Society’s feelings are often transmitted in the media, and let’s look at the roster of Gen X villains:

  • The baby from Rosemary’s Baby was a Gen X baby.
  • So was Damien from The Omen
  • So was Regan The Exorcist.
  • Although Michael Myers from Halloween was technically a Boomer, when he first appears he’s a kid, the same age as Gen X at the time. Same with Jason Voorhees.
  • Who opens the door in Poltergeist? Gen X.
  • The vampires in The Lost Boys? Gen X.
  • Everybody in Scream.
  • Oh, and when we grew up? The Faculty.
  • I think the shark from Jaws was a Boomer, so we’re off the hook on that one.

I started downloading Jaws the other day, but my computer keeps dying after one megabyte.

I don’t know what it was about Gen X that made people think of Satan when they thought about us.  I’m pretty sure that other kids weren’t quite as bad as I was.  Except Damien.

I can’t speak for other generations, but I’m not going to complain about my experience being a part of Gen X.  Yes, I was bullied, but I got tougher.  Yes, my parents gave me a lot of freedom, but Pa Wilder missed very few wrestling matches and rarely missed a varsity football game, even when a three-hour drive was involved.  I knew I was loved.

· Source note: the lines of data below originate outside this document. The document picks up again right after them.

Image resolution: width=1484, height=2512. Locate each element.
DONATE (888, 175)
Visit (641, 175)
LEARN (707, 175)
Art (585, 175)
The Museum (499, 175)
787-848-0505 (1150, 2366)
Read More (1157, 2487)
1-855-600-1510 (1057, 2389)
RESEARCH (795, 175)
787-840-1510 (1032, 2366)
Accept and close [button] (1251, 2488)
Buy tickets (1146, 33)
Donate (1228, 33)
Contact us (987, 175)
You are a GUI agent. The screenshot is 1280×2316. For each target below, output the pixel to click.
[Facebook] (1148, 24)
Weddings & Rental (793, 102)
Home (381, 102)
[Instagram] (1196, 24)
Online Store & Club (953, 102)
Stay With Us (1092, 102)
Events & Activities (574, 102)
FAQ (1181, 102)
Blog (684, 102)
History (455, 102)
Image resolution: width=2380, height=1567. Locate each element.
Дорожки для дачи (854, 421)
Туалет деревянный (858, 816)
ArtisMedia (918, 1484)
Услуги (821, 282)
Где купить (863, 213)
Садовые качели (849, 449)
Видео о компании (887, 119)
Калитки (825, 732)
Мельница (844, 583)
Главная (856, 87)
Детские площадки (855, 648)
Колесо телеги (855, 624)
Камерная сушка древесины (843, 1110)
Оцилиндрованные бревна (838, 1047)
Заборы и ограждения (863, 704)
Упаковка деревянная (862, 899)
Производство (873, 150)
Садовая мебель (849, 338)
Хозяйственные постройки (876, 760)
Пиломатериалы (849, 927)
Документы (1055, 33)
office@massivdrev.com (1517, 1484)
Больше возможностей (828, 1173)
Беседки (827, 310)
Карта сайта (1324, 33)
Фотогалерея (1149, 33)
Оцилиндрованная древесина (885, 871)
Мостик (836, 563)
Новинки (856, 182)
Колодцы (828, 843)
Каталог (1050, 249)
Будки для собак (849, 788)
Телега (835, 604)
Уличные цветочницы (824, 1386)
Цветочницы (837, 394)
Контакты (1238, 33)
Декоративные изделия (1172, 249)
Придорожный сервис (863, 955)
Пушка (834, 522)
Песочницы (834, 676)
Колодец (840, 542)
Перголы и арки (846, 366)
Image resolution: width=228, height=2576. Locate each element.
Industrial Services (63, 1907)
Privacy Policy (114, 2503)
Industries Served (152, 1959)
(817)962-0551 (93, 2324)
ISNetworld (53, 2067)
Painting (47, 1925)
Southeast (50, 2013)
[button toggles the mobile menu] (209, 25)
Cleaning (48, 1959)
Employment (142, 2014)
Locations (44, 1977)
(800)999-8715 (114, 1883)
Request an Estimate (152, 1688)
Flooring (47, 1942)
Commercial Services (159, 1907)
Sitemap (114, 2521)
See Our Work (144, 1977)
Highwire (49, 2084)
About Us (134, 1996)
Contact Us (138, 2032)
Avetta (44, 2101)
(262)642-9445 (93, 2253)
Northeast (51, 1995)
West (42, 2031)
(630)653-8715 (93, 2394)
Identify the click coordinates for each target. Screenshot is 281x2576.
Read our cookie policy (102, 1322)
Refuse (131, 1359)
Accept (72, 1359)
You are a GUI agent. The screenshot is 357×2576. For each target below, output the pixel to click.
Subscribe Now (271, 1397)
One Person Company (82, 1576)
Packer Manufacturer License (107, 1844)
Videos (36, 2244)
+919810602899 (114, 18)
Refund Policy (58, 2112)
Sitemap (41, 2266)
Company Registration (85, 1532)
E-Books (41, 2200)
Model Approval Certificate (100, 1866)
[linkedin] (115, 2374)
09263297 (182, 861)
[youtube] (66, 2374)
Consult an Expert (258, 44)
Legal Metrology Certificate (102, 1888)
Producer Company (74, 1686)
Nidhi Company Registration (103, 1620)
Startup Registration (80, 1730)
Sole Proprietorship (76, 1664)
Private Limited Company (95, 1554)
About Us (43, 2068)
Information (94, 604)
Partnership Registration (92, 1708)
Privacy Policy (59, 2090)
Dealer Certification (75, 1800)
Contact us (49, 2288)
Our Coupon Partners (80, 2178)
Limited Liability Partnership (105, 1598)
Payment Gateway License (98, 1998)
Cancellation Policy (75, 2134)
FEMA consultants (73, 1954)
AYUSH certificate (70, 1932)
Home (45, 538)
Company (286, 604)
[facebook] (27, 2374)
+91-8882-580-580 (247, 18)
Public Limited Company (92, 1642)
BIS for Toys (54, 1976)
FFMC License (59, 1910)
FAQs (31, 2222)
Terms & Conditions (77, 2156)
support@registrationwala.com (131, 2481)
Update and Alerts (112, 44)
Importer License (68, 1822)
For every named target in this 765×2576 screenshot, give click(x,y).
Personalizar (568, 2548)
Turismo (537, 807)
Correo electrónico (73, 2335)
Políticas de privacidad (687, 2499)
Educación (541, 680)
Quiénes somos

Coming out of high school, I felt (and still feel) that the limiting factor to my life is . . . me.  I feel the ball is in my hands.

From observation, kids today (on average) don’t have near the opportunity to be free range that we as Gen X did.  And, at least around Modern Mayberry, they aren’t bullied.  People are nice.  The kids are nice.

Maybe . . . too nice?

The best thing about taking money by bullying kids is you can buy yourself something nice.

We have created a fundamentally different generation with Gen Z and Gen Alpha.  Heck, what’s the best way to ground a member of Gen Alpha?  To make him go outside and hang with his friends in real life, away from his electronics.

I sense (and I could be wrong) that a lot of Gen Z and Gen Alpha has never had to face real adversity.  Instead, they’ve lived their lives with a sense of impending dread and massive confusion amidst the greatest material and information wealth the world has ever seen.  Starvation in the United States, and, for the first time ever, in the world, is virtually unknown.

World hunger?

It’s a solved problem.  There is more than enough food for everyone in the world right now, and the only starvation that occurs happens in war zones or is politically motivated.

Yet the GloboLeftElite has put into the minds of the kids today that the world is doomed.  They’re feeling higher levels of depression than kids from the Great Depression.  Suicide is their second highest cause of death.

Gen X had “You’ve Got Another Thing Comin’”, while Gen Z and Gen Alpha have “All Good Girls Go To Hell”.

Yet, my generation had Mutually Assured Destruction while Gen Z and Gen Alpha have Climate Change.  At least the Soviets were the bad guys in MAD, but in Climate Change?  Every human is the villain, oh, and we’re deeply in debt, robots and immigrants are going to take their jobs.

Gen X is so old our Social Security number is in Roman numerals.

Gen Z and Gen Alpha have been taught to hate themselves and humanity, and it’s so bad that they don’t want to have kids.

More than anything, this is a crisis of the spirit.  My generation was vilified as the Anti-Christ incarnate, and we responded by getting married and having children and getting by in life.

Did we make it?  Yes, I think we did.  Will they make it?  I think so, though, for many, their road is tougher than ours.  Weak men make hard times, and I think that’s where we’re at.

But, hey, think of all the great memes they’ll make!